# About this exercise
Search the data below, and report every line in which "button" occurs.

# Data excerpts
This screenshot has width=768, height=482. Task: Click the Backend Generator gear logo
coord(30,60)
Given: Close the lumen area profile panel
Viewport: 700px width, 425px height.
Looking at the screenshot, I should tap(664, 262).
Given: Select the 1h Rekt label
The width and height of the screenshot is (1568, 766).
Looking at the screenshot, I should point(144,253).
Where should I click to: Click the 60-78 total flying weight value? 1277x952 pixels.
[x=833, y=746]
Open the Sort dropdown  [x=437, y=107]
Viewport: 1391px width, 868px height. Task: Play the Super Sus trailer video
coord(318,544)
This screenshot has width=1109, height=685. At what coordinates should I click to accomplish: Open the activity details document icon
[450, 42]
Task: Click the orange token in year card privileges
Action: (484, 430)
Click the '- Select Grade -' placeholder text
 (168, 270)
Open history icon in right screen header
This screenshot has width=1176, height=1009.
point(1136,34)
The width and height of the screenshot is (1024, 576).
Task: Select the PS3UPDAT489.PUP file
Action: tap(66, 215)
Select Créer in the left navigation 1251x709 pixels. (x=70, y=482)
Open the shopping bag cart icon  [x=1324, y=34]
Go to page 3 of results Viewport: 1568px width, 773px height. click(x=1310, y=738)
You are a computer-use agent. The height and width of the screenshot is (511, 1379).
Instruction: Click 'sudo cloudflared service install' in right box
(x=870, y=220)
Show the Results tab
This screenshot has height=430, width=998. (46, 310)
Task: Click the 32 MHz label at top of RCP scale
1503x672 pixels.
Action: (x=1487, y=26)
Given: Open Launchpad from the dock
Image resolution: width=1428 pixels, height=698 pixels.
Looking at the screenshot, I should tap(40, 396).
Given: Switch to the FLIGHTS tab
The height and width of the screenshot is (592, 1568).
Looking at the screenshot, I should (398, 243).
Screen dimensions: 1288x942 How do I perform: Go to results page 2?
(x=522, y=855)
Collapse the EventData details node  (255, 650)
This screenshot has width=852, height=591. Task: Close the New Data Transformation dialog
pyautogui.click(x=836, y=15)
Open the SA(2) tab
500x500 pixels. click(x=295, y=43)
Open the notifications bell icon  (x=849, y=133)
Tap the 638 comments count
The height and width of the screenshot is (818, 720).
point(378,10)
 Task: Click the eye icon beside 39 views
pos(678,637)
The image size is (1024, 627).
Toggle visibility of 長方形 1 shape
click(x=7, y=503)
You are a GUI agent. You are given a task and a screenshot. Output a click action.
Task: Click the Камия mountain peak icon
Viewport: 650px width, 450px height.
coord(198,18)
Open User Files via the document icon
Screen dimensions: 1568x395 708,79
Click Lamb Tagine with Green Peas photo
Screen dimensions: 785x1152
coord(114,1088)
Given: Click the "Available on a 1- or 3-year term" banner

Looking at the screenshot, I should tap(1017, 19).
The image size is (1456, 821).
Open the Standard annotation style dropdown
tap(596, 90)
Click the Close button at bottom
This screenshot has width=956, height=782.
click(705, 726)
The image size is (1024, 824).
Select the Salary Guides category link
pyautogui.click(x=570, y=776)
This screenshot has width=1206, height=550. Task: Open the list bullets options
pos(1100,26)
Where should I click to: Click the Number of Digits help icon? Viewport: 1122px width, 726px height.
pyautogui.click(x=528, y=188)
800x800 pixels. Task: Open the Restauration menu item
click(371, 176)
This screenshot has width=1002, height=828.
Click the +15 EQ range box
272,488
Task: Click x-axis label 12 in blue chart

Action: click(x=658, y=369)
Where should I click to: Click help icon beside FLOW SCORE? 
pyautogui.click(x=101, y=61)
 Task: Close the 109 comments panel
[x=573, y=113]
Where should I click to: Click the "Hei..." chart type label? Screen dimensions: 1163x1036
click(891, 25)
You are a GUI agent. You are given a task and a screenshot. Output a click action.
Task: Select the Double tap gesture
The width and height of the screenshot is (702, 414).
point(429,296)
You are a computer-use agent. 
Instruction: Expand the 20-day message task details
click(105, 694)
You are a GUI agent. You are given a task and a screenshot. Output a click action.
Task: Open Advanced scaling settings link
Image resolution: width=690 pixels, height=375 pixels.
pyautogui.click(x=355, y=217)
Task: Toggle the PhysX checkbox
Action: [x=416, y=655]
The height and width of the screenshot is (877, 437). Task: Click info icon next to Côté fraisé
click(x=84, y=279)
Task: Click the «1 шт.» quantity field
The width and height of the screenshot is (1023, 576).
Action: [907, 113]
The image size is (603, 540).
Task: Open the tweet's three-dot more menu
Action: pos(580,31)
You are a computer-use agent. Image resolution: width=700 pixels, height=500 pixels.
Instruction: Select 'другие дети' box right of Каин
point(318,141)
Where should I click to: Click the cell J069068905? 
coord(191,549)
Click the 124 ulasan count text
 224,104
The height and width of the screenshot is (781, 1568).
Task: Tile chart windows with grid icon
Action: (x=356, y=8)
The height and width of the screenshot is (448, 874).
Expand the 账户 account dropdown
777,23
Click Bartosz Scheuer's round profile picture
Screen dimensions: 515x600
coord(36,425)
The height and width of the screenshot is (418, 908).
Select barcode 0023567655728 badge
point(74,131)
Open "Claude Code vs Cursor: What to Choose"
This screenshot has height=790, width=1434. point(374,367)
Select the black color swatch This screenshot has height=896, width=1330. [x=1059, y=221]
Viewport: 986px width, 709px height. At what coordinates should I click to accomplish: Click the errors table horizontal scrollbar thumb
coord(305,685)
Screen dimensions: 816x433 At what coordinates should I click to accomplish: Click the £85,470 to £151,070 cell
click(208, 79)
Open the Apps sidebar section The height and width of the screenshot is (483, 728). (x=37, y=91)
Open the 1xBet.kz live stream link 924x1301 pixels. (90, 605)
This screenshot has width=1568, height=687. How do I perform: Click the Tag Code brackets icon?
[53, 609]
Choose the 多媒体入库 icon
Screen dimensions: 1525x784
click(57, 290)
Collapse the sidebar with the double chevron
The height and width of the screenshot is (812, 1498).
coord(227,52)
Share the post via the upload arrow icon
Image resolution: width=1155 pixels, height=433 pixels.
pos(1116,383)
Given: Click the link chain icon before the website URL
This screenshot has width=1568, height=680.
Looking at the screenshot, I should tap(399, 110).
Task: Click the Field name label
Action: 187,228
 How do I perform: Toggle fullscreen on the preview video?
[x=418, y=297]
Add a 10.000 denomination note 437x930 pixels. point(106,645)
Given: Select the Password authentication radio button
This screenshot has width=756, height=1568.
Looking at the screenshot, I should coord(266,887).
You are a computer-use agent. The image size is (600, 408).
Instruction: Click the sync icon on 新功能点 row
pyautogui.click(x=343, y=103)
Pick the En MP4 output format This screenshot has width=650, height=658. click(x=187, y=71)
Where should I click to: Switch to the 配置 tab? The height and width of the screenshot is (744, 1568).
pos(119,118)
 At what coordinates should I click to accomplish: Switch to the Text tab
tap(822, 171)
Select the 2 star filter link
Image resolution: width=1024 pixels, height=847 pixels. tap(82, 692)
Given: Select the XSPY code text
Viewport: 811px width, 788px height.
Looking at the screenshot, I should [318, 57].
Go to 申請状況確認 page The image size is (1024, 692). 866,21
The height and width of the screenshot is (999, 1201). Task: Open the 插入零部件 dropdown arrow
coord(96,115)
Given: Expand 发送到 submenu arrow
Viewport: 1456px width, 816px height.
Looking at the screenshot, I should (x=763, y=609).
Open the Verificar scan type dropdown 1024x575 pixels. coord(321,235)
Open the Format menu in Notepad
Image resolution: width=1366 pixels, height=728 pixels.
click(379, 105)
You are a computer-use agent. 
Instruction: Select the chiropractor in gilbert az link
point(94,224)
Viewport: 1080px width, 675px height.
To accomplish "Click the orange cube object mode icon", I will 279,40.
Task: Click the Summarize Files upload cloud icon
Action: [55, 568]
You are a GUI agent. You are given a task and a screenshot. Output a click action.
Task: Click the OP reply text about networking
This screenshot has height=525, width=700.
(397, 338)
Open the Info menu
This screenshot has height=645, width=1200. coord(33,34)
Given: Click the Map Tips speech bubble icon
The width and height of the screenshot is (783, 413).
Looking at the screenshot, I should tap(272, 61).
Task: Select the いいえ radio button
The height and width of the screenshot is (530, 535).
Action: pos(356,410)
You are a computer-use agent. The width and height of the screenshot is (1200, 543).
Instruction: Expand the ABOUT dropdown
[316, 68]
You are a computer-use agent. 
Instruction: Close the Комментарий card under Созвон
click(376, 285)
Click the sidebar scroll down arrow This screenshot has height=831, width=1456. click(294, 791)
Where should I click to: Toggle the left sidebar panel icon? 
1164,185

# Exercise solution
Click the Close button at bottom
Given: Select the Password authentication radio button
Task: Select the いいえ radio button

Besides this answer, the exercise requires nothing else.